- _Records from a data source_
-------

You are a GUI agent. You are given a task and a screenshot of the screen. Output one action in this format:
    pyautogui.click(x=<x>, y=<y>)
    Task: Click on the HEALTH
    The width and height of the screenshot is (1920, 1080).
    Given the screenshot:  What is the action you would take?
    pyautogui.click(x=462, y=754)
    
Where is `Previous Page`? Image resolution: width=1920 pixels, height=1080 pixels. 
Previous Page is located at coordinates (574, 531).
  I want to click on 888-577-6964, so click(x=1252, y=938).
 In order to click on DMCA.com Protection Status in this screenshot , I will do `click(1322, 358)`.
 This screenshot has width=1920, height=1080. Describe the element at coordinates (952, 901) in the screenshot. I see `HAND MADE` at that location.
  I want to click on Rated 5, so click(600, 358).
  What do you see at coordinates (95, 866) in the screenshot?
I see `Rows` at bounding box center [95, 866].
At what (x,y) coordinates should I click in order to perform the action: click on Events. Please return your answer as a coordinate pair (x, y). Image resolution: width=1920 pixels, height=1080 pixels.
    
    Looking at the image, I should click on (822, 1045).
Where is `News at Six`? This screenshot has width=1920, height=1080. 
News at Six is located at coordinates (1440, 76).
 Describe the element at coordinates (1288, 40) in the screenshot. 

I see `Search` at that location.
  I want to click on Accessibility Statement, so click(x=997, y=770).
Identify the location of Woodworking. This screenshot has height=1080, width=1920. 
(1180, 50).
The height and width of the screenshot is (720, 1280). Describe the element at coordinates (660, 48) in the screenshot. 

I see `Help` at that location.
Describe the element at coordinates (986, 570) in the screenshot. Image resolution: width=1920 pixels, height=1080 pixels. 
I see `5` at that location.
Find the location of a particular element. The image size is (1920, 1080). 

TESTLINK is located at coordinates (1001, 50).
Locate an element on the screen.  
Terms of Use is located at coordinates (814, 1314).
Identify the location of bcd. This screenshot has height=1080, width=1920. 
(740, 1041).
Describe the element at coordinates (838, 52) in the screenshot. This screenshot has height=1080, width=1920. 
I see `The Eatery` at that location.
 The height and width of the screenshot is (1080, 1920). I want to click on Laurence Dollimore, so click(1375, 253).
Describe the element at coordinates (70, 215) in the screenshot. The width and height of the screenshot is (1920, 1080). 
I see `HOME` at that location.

-------

- _Written instruction_
Convert these lines into a JSON list of strings, one string per line, omitting blank lines.

- _Response below_
[
  "You are a GUI agent. You are given a task and a screenshot of the screen. Output one action in this format:",
  "    pyautogui.click(x=<x>, y=<y>)",
  "    Task: Click on the HEALTH",
  "    The width and height of the screenshot is (1920, 1080).",
  "    Given the screenshot:  What is the action you would take?",
  "    pyautogui.click(x=462, y=754)",
  "Where is `Previous Page`? Image resolution: width=1920 pixels, height=1080 pixels. ",
  "Previous Page is located at coordinates (574, 531).",
  "  I want to click on 888-577-6964, so click(x=1252, y=938).",
  " In order to click on DMCA.com Protection Status in this screenshot , I will do `click(1322, 358)`.",
  " This screenshot has width=1920, height=1080. Describe the element at coordinates (952, 901) in the screenshot. I see `HAND MADE` at that location.",
  "  I want to click on Rated 5, so click(600, 358).",
  "  What do you see at coordinates (95, 866) in the screenshot?",
  "I see `Rows` at bounding box center [95, 866].",
  "At what (x,y) coordinates should I click in order to perform the action: click on Events. Please return your answer as a coordinate pair (x, y). Image resolution: width=1920 pixels, height=1080 pixels.",
  "    Looking at the image, I should click on (822, 1045).",
  "Where is `News at Six`? This screenshot has width=1920, height=1080. ",
  "News at Six is located at coordinates (1440, 76).",
  " Describe the element at coordinates (1288, 40) in the screenshot. ",
  "I see `Search` at that location.",
  "  I want to click on Accessibility Statement, so click(x=997, y=770).",
  "Identify the location of Woodworking. This screenshot has height=1080, width=1920. ",
  "(1180, 50).",
  "The height and width of the screenshot is (720, 1280). Describe the element at coordinates (660, 48) in the screenshot. ",
  "I see `Help` at that location.",
  "Describe the element at coordinates (986, 570) in the screenshot. Image resolution: width=1920 pixels, height=1080 pixels. ",
  "I see `5` at that location.",
  "Find the location of a particular element. The image size is (1920, 1080). ",
  "TESTLINK is located at coordinates (1001, 50).",
  "Locate an element on the screen.  ",
  "Terms of Use is located at coordinates (814, 1314).",
  "Identify the location of bcd. This screenshot has height=1080, width=1920. ",
  "(740, 1041).",
  "Describe the element at coordinates (838, 52) in the screenshot. This screenshot has height=1080, width=1920. ",
  "I see `The Eatery` at that location.",
  " The height and width of the screenshot is (1080, 1920). I want to click on Laurence Dollimore, so click(1375, 253).",
  "Describe the element at coordinates (70, 215) in the screenshot. The width and height of the screenshot is (1920, 1080). ",
  "I see `HOME` at that location."
]